As I wrote, IR divergences are ultimately related to zero photon mass. I don't see how your proposal can avoid that.
Hello Eugene,
It's me who develops these ideas and this approach.
Similar ideas were developped by Welton in 1948 year (Phys. Rev. V. 74, N. 9).
Your dressing is carried out perturbatively.
I take the EM vacuum fluctuations into account exactly.
Whatever are particular masses of particles constituting a compound system, when you give to one of them a push, the system can get excited. If you neglect the binding force, then the excitation will happen in the second (not first) Born approximation. The correction can be big to show that you should not have neglected the binding force.
Vladimir Kalitvianski.
Hi Vladimir,
Thank you very much for the reference. I'll check it out next time I visit the library. Have you published any of your own ideas?
Eugene.
Hello Eugene,
Many years ago I encountered divergences in a Sturm-Liouville problem (eigenfunctions and eigenvalues). At that time I managed to get rid of them by choosing a more appropriate initial approximation for the eigenfunctions. I understood that the correction values depended on the quality of initial approximation. The better it is, the smaller the corrections are. I published an article in the journal of Academy of Science in Russia (On perturbation theory for Sturm-Liouville problem with variable coefficients. Journal of Computational Mathematics and Mathematical Physics, N 3, 1994, pp. 491-494). I advanced some ideas how it could be related to QED divergences.
I also published an article where I showed importance of taking the bound states into account exactly rather then perturbatively (Attenuation of the Rutherford scattering and atom exciting by fast charged particles for large-angle scattering. Ukrainian Journal of Physics, V. 38, N 6, 1993, pp. 851-854). Again, I noted a close analogy with QED.
The idea of taking into account the vacuum fluctuations is not my own. Many others (Bethe, Welton, etc.) have already published such things. But I think I have found a non perturbative way to take them into account in the initial approximation in QED (real electron) that seemingly leads to finite corrections. Now I am looking for financing my future calculations since I cannot continue to work on weekends on my own. This subject is not a play. I need civilised conditions to finish my calculations.
Do you have an idea how to get some grant/contract/etc. to finalise my research?
Vladimir Kalitvianski.
Vladimir:
"Now I am looking for financing my future calculations since I cannot continue to work on weekends on my own. This subject is not a play. I need civilised conditions to finish my calculations.
Do you have an idea how to get some grant/contract/etc. to finalise my research?"
That's a very good question. I wished I knew the answer myself. Kak govoritsja, "znal by prikup, zhil by v Sochi".

(Items listed in a dataset)
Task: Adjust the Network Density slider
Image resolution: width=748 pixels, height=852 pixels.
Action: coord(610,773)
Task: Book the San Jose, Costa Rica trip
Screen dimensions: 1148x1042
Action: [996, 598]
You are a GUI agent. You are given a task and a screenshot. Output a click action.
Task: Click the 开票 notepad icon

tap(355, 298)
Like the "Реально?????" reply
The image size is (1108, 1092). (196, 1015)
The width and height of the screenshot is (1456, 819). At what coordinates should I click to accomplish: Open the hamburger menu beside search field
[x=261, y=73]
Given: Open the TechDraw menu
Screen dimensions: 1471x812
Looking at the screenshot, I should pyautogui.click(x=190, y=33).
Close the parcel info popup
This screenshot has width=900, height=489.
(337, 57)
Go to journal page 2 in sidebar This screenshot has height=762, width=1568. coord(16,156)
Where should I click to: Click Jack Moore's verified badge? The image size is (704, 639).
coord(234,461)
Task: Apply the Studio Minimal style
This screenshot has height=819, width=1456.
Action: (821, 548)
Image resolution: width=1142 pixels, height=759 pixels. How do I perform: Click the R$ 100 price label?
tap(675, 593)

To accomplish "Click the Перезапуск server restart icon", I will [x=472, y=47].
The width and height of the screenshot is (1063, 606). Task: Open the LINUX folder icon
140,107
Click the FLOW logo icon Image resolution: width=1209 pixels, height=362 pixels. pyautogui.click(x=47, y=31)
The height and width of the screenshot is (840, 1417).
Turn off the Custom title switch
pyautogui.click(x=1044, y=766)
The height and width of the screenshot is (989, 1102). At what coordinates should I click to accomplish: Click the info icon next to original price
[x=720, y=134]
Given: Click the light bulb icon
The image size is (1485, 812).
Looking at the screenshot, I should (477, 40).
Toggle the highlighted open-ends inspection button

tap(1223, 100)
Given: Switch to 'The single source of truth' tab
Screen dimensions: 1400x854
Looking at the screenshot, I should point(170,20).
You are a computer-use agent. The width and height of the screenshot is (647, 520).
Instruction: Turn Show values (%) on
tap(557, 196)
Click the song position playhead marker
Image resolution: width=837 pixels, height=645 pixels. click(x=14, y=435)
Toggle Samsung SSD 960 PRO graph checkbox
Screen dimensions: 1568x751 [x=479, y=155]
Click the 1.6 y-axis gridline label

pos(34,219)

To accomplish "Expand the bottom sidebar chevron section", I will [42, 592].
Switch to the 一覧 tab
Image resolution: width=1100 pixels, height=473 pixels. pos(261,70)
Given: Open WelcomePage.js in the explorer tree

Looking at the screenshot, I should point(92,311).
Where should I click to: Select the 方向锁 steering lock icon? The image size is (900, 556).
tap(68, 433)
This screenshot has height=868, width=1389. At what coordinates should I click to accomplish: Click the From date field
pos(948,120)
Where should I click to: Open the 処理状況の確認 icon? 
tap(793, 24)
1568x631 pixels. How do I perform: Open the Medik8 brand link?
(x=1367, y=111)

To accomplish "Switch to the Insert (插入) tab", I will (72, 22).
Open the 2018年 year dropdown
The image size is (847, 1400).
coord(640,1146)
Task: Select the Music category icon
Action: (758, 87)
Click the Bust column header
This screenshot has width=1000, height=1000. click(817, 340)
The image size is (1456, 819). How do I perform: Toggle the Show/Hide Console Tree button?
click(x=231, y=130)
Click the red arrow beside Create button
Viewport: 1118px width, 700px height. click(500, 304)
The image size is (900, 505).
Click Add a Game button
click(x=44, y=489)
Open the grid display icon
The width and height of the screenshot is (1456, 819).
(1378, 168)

▸ INSTRUCTIONS
• a. Translate this sentence from the forum thread on QED divergences into French: "Many years ago I encountered divergences in a Sturm-Liouville problem (eigenfunctions and eigenvalues)."
• b. Answer these questions using the forum thread on QED divergences:
(i) In what year did Welton develop similar ideas?
(ii) In which journal did the article on attenuation of the Rutherford scattering appear?
(iii) In the first line, what are IR divergences said to be ultimately related to?
• c. Continue the forum thread on QED divergences from its last line.
This material was taken from a different source than the forum thread.

▸ SOLVED TASKS
• a. Il y a de nombreuses années, j'ai rencontré des divergences dans un problème de Sturm-Liouville (fonctions propres et valeurs propres).

• b.
(i) 1948
(ii) Ukrainian Journal of Physics
(iii) Zero photon mass

• c.
Seriously, I don't know your personal circumstances, but I suspect that you already missed the opportunity to go by the "normal" route: graduate study -> PhD -> postdoc -> postdoc -> ... -> assistant prof. -> prof. This is how people survive in academia in a very tough, moneyless, and competitive environment. Even if you went on this path, you would need to wait many years until you had a chance to obtain "civilized conditions" in which you can freely work on questions that interest you personally. Even being a prof. doesn't give you much freedom. Most of your time will be eaten by teaching, coaching students, writing grant applications, political fights, ... So, you'll end up doing physics on weekends anyway. I spent a few years at US university in a field which is much less poisonous than today's theoretical high energy physics (Department of Chemistry at the University of Utah), and I think I know what I am talking about.
I decided for myself that I don't need all this aggravation. It is, actually, not so bad to work on evenings and weekends. This gives me the most important advantage - the freedom to do exactly what I like at my own pace without pressure to publish, etc.
There is a chance to get some funding for your work. Check this website http://www.fqxi.org They distribute some grant money to independent researches who are not necessarily affiliated with any institution. Good luck.
Eugene.
Hi Eugene,
Thanks for the link. It sounds promising. I will try when they announce the next request for proposals.
Best regards,
Vladimir Kalitvianski.
I too think that most people believe that photons are truly massless, though we may never know for sure. Great post! I am a college sophomore with a dual major in Physics and Mathematics @ University of California, Santa Barbara. By the way, i came across these excellent physics flashcards. Its also a great initiative by the FunnelBrain team. Amazing!!!
Dear Eugene,
Can you express yourself about the so called adiabatic hypothesis in QED when the charge-field interaction is switched off in asymptotic states (decoupled, free equations).
I am glad to report that I've found a solution for the infrared problem in dressed particle QED. This solution is even simpler than I expected. It involves cancellation of divergences in rather nasty loop integrals. Please see new chapter 15 (Radiative corrections) in the most recent version (v14) of my book http://arxiv.org/abs/physics/0504062
You can find there dressed particle calculations of major QED renormalization effects: the Uehling potential, the electron's anomalous magnetic moment, and the Lamb shift.
Eugene, as soon as you work with the same QED Hamiltonian, you are bound to get the same result for IR cancellation and other effects in the same way.
If you could avoid IR divergences, that would be a progress.
Vladimir,
In my approach infrared divergences are real physical effects (unlike ultraviolet divergences). The physics is that in the 4th perturbation order the direct interaction potential between two charges has infrared-divergent contribution (15.26). So, the force acting between the electron and the proton is, actually, infinite. However, as explained in section 15.3, there is also an opposite divergent force, which comes from bremsstrahlung radiation of (soft) photons. These two infinite forces almost cancel each other. The resulting force is only slightly different from the usual Coulomb force, and this difference is responsible for the Lamb shift seen in experiments.
In bound states there may not be IR divergences, that is why they cancel. It does not mean that there is no physics behind it. The physics is simple - averaging over the quantized field oscillator variables coupled to the electron coordinate makes an additional smearing effect.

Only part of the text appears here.